Alors, satisfait, ayant ainsi rempli avec minutie les différentes charges de sa profession, il revint prendre la Truphot et Médéric Boutorgne, tout en nouant autour de son cou un foulard de soie noire destiné à préserver son inestimable larynx contre la fraîcheur sournoise de la nuit. On sortit et, dans le fiacre qui les véhiculait tous trois, Boutorgne surexcité par la pensée que cette soirée allait enfin marquer pour lui le premier effort, le premier raid vers la fortune, puisqu’il allait œuvrer sur la Truphot, Boutorgne commentait infatigablement le talent du grimacier qui, trop loin du commun, insensible à ces basses louanges, remerciait à peine d’un léger signe de tête. La veuve, assise aux côtés de Glaviot, lui parlait à l’oreille et tous deux riaient de temps en temps, sur un mode discret, pendant que le gendelettre disert, accroché au strapontin, maintenait, avec difficulté, à chaque cahot de la voiture, l’équilibre de son discours et de son individu.

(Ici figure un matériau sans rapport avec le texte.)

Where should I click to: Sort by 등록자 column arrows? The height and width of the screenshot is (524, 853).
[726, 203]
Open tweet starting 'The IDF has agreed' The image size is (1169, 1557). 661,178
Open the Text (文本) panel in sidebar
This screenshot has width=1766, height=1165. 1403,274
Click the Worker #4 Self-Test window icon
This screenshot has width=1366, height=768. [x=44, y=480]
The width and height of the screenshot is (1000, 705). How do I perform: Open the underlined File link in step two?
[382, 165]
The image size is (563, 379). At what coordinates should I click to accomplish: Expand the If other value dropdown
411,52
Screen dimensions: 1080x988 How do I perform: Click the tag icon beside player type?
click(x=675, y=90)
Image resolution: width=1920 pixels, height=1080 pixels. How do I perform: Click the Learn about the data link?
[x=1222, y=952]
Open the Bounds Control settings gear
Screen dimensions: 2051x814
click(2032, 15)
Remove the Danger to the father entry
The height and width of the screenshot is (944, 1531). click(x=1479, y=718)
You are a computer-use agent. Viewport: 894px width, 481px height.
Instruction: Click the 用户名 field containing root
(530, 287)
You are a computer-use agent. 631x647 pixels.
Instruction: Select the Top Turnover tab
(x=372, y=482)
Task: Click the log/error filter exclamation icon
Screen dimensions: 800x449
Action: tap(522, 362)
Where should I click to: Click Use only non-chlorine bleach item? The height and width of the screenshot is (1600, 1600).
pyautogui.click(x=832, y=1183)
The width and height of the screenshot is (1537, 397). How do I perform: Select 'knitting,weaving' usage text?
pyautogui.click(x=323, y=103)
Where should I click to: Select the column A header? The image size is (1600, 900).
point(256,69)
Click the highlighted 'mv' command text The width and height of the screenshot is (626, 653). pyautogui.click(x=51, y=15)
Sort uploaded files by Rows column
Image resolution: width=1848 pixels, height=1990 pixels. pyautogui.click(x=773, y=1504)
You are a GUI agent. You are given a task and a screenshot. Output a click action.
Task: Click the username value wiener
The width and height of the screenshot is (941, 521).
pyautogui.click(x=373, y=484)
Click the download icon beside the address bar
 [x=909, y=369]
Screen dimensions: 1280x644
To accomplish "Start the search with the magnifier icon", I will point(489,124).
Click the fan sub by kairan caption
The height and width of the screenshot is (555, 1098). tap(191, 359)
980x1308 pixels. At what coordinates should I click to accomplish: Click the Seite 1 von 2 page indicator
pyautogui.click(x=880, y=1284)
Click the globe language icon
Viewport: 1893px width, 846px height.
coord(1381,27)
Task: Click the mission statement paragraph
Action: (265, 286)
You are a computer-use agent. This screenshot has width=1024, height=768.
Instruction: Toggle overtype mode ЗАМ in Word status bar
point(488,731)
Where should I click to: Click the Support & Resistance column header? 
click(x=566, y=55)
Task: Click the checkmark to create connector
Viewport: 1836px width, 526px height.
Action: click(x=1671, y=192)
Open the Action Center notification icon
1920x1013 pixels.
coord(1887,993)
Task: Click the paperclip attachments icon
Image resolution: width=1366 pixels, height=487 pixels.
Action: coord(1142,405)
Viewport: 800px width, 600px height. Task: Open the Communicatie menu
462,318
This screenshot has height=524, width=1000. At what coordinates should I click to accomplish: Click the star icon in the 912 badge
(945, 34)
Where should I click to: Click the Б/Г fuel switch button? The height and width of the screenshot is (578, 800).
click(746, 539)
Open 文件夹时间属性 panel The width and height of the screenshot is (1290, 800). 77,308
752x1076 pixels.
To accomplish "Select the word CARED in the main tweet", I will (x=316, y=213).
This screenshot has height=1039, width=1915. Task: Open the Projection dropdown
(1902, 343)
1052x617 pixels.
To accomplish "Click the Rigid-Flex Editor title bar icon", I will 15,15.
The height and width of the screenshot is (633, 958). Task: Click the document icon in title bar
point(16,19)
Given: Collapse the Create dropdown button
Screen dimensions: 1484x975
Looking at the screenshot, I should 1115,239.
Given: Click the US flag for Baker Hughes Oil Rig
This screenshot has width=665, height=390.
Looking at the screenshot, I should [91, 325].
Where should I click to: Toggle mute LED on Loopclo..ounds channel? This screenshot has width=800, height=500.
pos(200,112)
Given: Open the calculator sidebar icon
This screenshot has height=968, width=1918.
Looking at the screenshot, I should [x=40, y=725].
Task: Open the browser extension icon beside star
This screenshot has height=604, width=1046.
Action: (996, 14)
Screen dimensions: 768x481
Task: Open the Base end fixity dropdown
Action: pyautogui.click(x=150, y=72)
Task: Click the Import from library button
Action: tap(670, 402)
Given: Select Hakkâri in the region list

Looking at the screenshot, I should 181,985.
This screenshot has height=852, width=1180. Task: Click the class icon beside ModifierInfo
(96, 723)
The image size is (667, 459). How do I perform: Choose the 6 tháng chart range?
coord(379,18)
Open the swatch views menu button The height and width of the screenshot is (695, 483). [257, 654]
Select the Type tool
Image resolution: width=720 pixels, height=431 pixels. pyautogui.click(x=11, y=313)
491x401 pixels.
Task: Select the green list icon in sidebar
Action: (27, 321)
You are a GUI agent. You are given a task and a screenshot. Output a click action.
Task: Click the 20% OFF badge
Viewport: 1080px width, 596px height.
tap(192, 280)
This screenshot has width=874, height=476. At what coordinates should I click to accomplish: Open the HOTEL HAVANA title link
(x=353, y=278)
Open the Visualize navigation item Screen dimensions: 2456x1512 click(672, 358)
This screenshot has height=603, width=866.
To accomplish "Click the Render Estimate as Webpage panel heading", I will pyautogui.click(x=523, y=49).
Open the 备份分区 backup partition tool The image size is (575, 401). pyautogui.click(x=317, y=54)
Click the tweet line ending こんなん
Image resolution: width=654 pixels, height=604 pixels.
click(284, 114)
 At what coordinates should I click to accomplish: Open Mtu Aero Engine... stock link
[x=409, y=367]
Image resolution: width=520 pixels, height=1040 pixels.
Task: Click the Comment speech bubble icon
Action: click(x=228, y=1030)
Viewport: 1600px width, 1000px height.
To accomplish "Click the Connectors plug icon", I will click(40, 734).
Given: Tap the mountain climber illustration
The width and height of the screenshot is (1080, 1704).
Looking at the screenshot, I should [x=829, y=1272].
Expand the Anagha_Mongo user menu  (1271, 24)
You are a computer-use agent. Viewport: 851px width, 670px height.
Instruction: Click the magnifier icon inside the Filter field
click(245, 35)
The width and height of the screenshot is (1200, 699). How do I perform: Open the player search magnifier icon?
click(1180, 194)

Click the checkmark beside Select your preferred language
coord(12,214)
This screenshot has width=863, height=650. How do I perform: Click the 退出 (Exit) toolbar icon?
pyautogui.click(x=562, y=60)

Dix minutes plus tard, le pître et Madame Truphot cynique s’engouffraient de compagnie dans l’appartement de la rue d’Assas, après avoir refermé la porte au nez de Médéric Boutorgne, non sans l’avoir gratifié, au préalable, de deux vigoureuses poignées de main et d’effusions congédiales.

—Au revoir, cher, et à demain. Merci encore de nous avoir accompagnés; avez-vous des allumettes pour redescendre?

Et resté coi, sa poitrine de poulet menaçant d’éclater dans une hypertrophie de stupéfaction, Boutorgne adhérait au paillasson sans même pouvoir exprimer sa juste indignation en termes littéraires.

—Ah! mince! Ah! mince!... répétait-il, sans se lasser, incapable de trouver autre chose.